GM Conference, Fiasco! And beyond...

Last Sunday SAGA hosted its GM Conference at which a number of speakers gave presentations - about 30 minutes apiece - about some aspect of running a roleplaying or storytelling game. I missed the first half, but managed to catch the presentations after the lunch break. In fact, I caught them on video! Currently the videos are about 5GB each, and as soon as I can find a way to reduce them to a reasonable size, I'll post them online.

After the conference I was invited to my friend Brian's house for an RPG. If you read my blog regularly, you probably know that I'm not much into role playing... I played some Dungeons and Dragons in junior high, tried it again in college, but while I liked the idea of it, the experience never panned out the way I would have liked it to. More recently, Brian has introduced me to some of the more modern indie RPGs, most of which don't appear to me to really qualify as "Role Playing Games" so much as "Collaborative Storytelling Games." Many don't even have a GM. At one of SAGA's RPG days I sat in on a session of Yesterday's Tomorrow!, a sort of retro-sci-fi storytelling game based on speculative future... what did people in the past think the future would be like? So the stories you make will resemble old, dated pulp sci-fi such as Flash Gordon.

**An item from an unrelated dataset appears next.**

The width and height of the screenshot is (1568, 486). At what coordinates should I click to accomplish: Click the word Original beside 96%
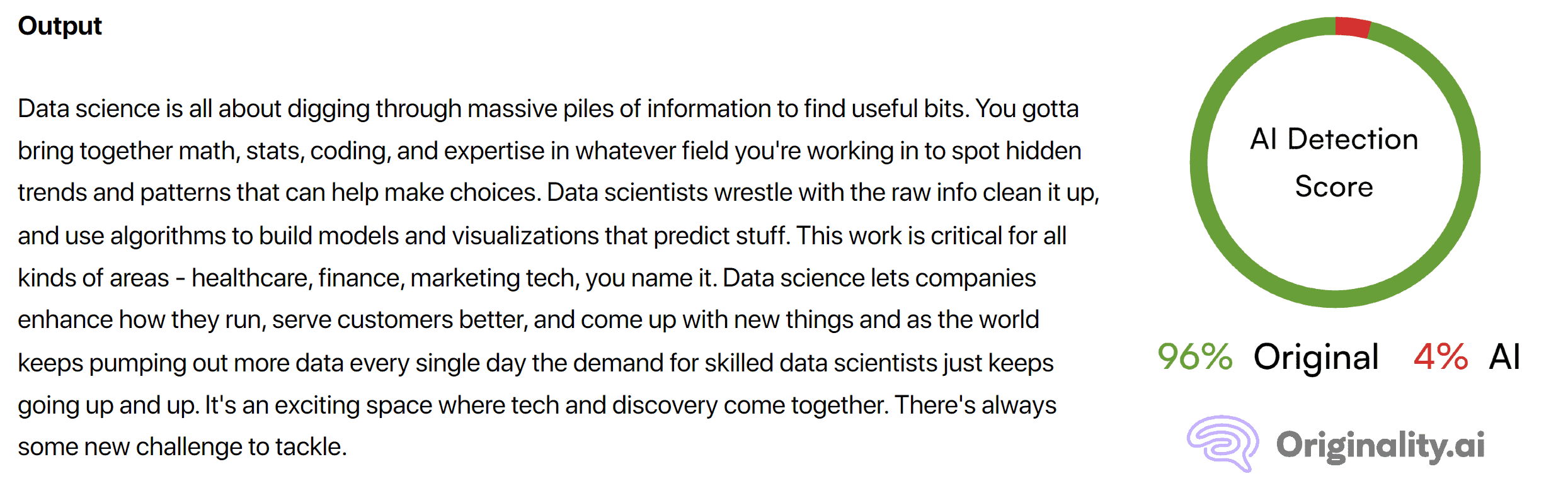coord(1316,357)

A few years ago I learned about a Storytelling game called Fiasco. When it came out I heard about it from several people, read about it a bit, and watched Brian and friends play a session of it. The idea is pretty cool - the game sets you up to tell a story in the vein of those Fiasco movies such as Fargo, Burn After Reading, or Blood Simple... you know, those movies where people get in over their heads, and everything seems to go wrong. The game's tagline is "A game of powerful ambition and poor impulse control." It was Fiasco that we played at Brian's house the other night.

I really like the way the game structures a web of interconnections between characters and encourages their stories to overlap and be at odds with each other. I had a pretty good time with it - even though it took about 5 hours rather than the advertised 2. With all it's good points though, there are some aspects of that game I'm not too happy with... For one thing, the game goes out of its way to encourage failure. The book goes on and on about it, and people who like the game seem to like it at times merely because it's a foregone conclusion that pretty much everybody's going to die at the end. Any goal your character may have? Forget about it - you'll be lucky if you're still walking when the credits roll. I agree that it can make for a more interesting story if everything doesn't simply go the characters' way all the time. Part of the reason Indiana Jones is such a fun hero to watch is that he fails constantly! But then he perseveres and succeeds in the end. But it's as if whoever wrote this game (or at least some proponents of it) thought "well, if failure makes a better story, then if ALL the players fail ALL the time, then it'll be the best story EVAR!"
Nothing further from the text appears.